Resign dari Koki, Pak Hikmat Inisiasi Usaha Sembako

Pulang ke kampung usai merantau beberapa tahun di Jakarta tidak membuat pria dua anak ini minder. Dia tidak canggung untuk memulai kehidupan baru di desa setelah beberapa tahun bekerja sebagai koki di sebuah hotel bintang lima di bilangan Senayan, Jakarta. Pak Hikmat (41 tahun) nama pria yang dimaksud.

Siang itu, udara di Kampung Cikondang, Desa Sipayung, Kabupaten Bogor cukup dingin disertai gerimis. Kami berkunjung ke rumahnya yang cukup sederhana. Posisi rumahnya berada di dalam gang, sekitar seratus meter dari jalan utama. Wajah sumringah nya terpancar saat dia menyambut kami. 
Obrolan kami mulai dari usaha sembako yang sudah dia rintis selama delapan tahun ini. Inisiasi usaha ini tidak lama setelah keluar dari pekerjaannya sebagai koki. Baginya, pulang ke kampung dan membuka usaha tidak perlu malu, toh ini kampung halaman sendiri. “Saya ingin memiliki usaha sendiri supaya lebih bebas (dibanding kerja sebagai karyawan),” imbuhnya saat ditanya kenapa berminat buka usaha ini. Dia bercerita kalau jualan sayur dan kebutuhan harian rumah tangga ini cukup menjanjikan. Barang ini saban hari dibutuhkan masyarakat sehingga tidak perlu kuatir barang ini tidak bakal laku. Dia mengaku keuntungannya terbilang lumayan.
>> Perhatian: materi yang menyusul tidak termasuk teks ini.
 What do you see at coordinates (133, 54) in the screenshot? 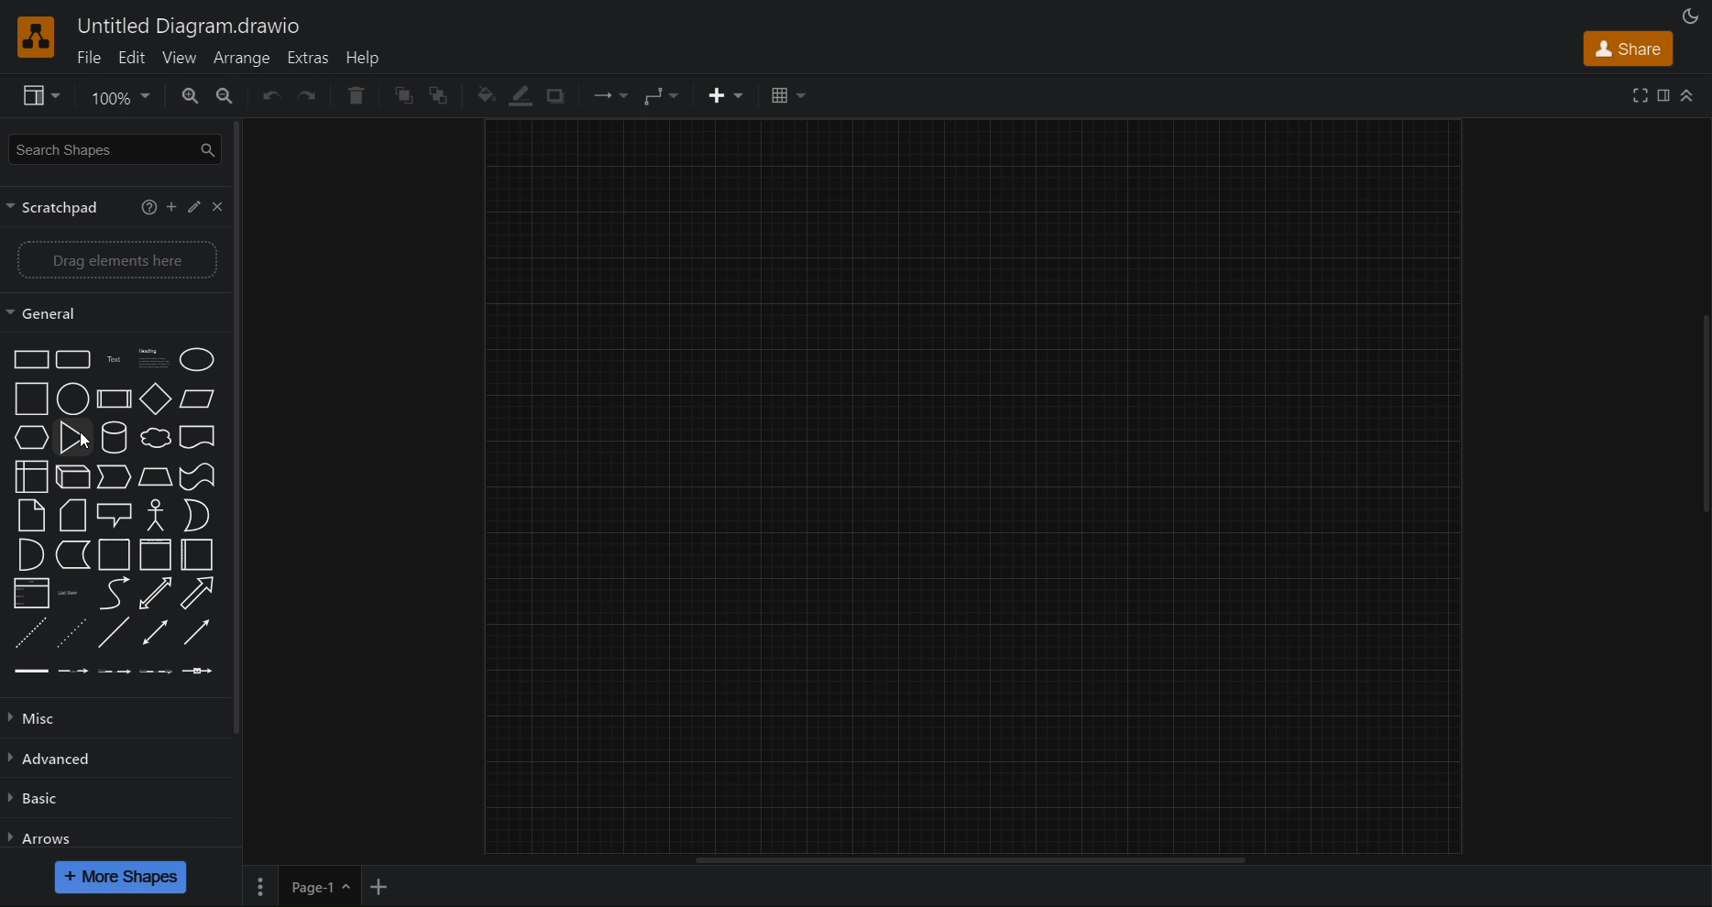
I see `Edit` at bounding box center [133, 54].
Tantangannya adalah, jelasnya lebih lanjut, harus kuat secara fisik karena harus bangun pagi-pagi sebelum subuh. Dia mengaku jam 02.30 pagi sudah ke pasar Leuwiliang dan Cigudeg untuk berbelanja. Sekitar jam 6 hingga jam 10 pagi pak Hikmat menjajakan barang dagangannya ke beberapa kampung. 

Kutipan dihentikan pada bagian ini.